Albeit a more challenging path, deliberate dialogue offers many gifts to a relationship. Here are just a few of those gifts to harness while being aware of potential pitfalls:
Gift: Builds trust in communicating what we are truly feeling/experiencing with our partners.
Pitfall: We have to be prepared to honor whatever that honesty is.
For instance, one partner asks the other whether they will want to get married. The asking partner may already feel ready for this level of commitment. The other partner may respond I’m not sure yet.
And that is when the sinking feeling of the vulnerability ship sets in. The asking partner may feel hurt, upset or an immediate need to flee or possibly end the relationship. Common thoughts might be how do you not know if I know? or Are we even on the same page? This can continue into a downward spiral of thinking I should just cut my losses since they may never get there.
These are natural feelings. Vulnerability is powerful, making our feelings known and then not feeling as though they are reciprocated is gut wrenching. A reframing of “how do we feel about marriage?” can allow for honesty to emerge from both points of view. Be open to hearing all points of view.
If we find discomfort in a perspective different from our own, this can reveal a hidden assumption.
This approach can also offer new ways to find common ground. For instance, both partners might have different views on marriage but still have the same views on their commitment to each other.
The true gift of the deliberate dialogue is the trust it requires to be transparent. Building these stepping stones of trust ensure a solid foundation to our relationship house.
2. Same page versus spontaneity
Gift: Deliberate dialogue is great relationship insurance. It provides greater security of being on the same page rather than letting things just happen.
Pitfall: We may feel it reduces spontaneity or that it feels awkward to be direct.
For instance, deliberately discussing why we choose to move in together and what that means for us can ensure congruence prior to making a decision. The alternative some choose is decisions via convenience and without the deeper discussion.
A common hidden assumption surrounds the meaning of moving in together. One partner can assume it is for a financial benefit and the other partner can assume it is a next step towards marriage. For instance moving in together with the reasoning of “I am over here all the time anyway or my lease is up and well it saves us money” illustrate financial benefits.
Those are valid reasons—but they do not address the overarching intention of the relationship. One partner may believe the act of moving in signifies greater commitment, whereas the other simply finds the benefit in convenience.
Without the deliberate dialogue these individual beliefs remain in tact, forging separate parallel paths.

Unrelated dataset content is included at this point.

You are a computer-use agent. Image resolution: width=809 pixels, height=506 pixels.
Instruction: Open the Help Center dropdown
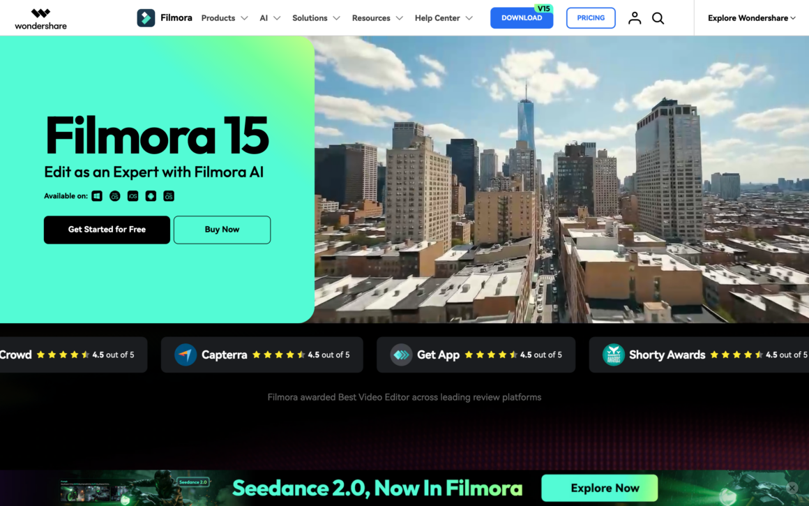(444, 18)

This can lead to feeling blindsided or that our partner’s beliefs came out of nowhere.
We can address this hidden assumption once we bring them to the fore front.
3.Connection and communication
Gift: Intentional direct communication can offer great connection and clarity with our partner.

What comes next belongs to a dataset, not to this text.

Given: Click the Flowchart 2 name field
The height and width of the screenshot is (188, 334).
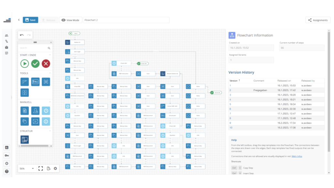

Pitfall: We may learn how we communicate as a couple is ineffective leading to confusion.
Effective direct communication can offer clarity and connection with our partner. We can understand our partner’s motivation, desires and needs. We can learn the role we play in our partner’s lives along with how the relationship fits in overall. Increased clarity provides a sense of security and also contributes to trust building.
On the other hand, when we attempt to have deliberate dialogue we might learn our method is ineffective. If we are triggered with emotions we might not listen to our partner fully. We might be preoccupied in crafting our response before our partner has expressed their point of view.
This could lead to ambiguity and confusion which reduces our sense of security in the relationship.
When we choose to reframe our discussions to thinktogether versus just talking together, this can lead to a series of discussions. It is natural to aim to reduce anxiety with finality or a conclusion, but we must remember that the goal is not to solve a question but rather explore and experience we wrestle with the potential anxiety. One way to address this anxiety is to bear in mind that a key goal is to identify common ground.
Keeping our focus on the elements we agree on can alleviate some tension we might experience with this approach.
The authentic road is not the most convenient and certainly not the easiest. Deliberate dialogue can challenge us to grow, learn, refine all while we align as a couple.